Exercise:
Go through the entries below and collect each line with the string "section" in it.

#####

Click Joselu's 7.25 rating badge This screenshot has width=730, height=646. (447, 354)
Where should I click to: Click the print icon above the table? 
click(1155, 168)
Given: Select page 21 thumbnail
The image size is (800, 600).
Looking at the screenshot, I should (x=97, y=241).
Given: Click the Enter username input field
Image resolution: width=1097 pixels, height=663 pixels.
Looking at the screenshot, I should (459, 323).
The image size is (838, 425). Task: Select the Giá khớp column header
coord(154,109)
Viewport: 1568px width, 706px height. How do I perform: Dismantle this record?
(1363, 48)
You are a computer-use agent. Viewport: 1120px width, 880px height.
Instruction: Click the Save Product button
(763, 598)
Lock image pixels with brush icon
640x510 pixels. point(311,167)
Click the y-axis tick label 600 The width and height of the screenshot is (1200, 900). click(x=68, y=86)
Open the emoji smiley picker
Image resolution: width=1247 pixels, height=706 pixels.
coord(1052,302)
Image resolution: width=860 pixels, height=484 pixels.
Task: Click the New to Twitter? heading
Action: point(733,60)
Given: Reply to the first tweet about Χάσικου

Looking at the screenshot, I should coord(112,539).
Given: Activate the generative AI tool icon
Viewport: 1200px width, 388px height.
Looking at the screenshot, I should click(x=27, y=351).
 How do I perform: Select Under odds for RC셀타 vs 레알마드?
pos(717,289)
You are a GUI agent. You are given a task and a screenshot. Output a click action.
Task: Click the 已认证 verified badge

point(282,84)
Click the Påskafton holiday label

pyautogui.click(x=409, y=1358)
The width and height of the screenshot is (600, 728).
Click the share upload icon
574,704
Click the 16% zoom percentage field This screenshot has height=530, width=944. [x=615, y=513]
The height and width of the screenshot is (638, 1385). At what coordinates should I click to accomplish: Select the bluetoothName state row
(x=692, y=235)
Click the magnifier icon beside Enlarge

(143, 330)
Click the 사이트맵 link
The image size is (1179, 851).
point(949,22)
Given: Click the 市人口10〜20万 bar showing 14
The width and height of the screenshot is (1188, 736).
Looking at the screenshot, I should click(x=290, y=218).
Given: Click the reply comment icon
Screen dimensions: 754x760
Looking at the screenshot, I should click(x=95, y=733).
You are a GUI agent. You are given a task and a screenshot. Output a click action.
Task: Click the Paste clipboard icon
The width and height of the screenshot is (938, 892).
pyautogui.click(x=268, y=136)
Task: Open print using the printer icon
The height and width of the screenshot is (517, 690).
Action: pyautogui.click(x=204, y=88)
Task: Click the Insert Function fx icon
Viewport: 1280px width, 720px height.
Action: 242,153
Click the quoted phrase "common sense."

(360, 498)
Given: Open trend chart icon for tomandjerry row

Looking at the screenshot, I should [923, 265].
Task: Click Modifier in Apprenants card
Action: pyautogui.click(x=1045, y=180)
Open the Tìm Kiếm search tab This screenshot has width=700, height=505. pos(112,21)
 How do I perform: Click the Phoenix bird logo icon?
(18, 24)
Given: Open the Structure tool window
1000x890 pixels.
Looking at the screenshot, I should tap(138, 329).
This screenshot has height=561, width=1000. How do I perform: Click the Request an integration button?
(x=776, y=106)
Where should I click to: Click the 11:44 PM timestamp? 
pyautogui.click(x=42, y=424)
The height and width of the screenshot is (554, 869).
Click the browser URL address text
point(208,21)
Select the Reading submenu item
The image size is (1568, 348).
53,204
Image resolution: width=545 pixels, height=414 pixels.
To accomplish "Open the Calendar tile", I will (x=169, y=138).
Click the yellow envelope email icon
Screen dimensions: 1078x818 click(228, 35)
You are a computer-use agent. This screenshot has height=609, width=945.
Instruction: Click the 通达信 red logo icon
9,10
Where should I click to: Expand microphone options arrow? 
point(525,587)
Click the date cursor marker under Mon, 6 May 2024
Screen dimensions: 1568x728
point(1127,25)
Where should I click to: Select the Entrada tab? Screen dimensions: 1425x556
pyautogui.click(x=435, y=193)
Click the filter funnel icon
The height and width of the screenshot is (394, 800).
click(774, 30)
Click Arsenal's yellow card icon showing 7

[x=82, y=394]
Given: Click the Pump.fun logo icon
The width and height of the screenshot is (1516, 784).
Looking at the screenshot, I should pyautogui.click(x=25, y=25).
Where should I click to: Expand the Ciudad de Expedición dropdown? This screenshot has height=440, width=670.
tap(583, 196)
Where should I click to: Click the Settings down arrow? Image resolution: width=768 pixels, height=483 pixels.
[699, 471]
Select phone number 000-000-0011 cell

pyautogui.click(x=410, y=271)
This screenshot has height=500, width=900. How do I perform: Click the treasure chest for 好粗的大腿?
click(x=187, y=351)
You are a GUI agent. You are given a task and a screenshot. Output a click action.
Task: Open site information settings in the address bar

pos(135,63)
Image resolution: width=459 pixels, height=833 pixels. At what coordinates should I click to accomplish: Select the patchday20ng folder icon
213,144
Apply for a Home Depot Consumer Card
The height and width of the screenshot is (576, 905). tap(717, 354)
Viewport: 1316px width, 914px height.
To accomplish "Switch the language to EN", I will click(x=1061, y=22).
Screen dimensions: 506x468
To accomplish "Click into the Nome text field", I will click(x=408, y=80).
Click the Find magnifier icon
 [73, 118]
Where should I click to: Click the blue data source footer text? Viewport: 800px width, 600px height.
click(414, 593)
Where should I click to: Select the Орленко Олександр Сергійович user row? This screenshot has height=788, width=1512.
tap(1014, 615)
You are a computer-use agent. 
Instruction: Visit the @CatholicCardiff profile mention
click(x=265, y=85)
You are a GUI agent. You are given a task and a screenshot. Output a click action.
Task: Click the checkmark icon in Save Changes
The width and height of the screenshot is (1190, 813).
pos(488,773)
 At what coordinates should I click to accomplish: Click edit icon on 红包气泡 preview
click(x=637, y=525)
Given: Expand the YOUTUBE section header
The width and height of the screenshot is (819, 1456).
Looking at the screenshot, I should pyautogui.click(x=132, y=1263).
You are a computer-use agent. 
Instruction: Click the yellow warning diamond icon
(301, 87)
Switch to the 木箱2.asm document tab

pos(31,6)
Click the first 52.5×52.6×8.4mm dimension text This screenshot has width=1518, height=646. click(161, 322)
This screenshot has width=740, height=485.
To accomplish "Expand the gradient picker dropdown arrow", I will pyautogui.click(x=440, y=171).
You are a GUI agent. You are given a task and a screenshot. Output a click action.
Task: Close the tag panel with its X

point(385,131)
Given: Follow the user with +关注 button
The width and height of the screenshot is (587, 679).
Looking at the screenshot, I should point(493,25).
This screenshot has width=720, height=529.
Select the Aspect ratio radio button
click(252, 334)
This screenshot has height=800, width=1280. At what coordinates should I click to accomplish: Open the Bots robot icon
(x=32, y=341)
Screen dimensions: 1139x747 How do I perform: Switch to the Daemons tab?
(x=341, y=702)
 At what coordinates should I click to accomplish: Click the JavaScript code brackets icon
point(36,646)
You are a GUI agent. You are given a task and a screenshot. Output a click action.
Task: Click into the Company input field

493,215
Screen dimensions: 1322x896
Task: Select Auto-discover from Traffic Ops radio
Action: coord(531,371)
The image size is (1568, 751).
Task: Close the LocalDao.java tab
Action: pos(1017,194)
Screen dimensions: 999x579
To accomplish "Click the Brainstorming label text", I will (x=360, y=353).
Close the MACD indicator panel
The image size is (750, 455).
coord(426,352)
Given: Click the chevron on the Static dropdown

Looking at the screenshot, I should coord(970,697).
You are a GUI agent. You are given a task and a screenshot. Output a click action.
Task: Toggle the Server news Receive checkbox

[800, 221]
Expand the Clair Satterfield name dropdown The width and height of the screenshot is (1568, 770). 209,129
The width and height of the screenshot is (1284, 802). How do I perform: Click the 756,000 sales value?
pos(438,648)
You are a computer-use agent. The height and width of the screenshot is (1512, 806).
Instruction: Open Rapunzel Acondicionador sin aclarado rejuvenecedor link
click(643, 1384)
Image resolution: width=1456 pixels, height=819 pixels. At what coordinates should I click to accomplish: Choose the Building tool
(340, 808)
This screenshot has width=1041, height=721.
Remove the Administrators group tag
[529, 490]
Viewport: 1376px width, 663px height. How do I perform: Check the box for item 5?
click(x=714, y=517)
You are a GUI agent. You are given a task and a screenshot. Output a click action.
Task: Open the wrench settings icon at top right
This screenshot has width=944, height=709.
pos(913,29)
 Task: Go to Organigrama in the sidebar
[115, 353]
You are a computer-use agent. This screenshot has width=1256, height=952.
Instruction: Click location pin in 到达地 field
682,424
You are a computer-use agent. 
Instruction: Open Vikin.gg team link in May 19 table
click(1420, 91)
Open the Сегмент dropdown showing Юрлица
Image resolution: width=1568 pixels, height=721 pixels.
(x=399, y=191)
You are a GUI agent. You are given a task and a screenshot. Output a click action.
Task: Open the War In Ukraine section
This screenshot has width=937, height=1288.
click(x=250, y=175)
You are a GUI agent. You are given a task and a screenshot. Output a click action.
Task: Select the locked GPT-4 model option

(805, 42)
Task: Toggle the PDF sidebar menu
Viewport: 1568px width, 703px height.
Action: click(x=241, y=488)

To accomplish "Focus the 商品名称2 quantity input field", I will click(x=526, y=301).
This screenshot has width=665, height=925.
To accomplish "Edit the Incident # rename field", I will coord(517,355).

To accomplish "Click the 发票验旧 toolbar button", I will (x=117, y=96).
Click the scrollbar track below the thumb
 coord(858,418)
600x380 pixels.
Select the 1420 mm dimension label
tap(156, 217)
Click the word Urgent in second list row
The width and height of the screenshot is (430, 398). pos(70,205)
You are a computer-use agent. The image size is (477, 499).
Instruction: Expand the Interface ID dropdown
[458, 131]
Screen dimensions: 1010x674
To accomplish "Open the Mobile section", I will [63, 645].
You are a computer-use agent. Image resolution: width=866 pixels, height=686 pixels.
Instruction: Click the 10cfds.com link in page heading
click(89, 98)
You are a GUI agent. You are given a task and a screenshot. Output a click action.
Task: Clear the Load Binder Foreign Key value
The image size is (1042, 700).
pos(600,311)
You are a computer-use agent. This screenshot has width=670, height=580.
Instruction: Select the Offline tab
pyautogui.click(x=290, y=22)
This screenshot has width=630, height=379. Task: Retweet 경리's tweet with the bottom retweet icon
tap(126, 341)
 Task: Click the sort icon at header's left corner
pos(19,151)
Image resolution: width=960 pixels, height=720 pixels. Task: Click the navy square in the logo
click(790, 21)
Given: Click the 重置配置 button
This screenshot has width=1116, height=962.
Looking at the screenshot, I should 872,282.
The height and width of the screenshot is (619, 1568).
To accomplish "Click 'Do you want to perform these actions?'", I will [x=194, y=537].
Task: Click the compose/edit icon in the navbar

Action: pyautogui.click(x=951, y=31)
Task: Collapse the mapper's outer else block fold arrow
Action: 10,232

#####

Completed task:
Given: Expand the YOUTUBE section header
Task: Open the War In Ukraine section
To accomplish "Open the Mobile section", I will [63, 645].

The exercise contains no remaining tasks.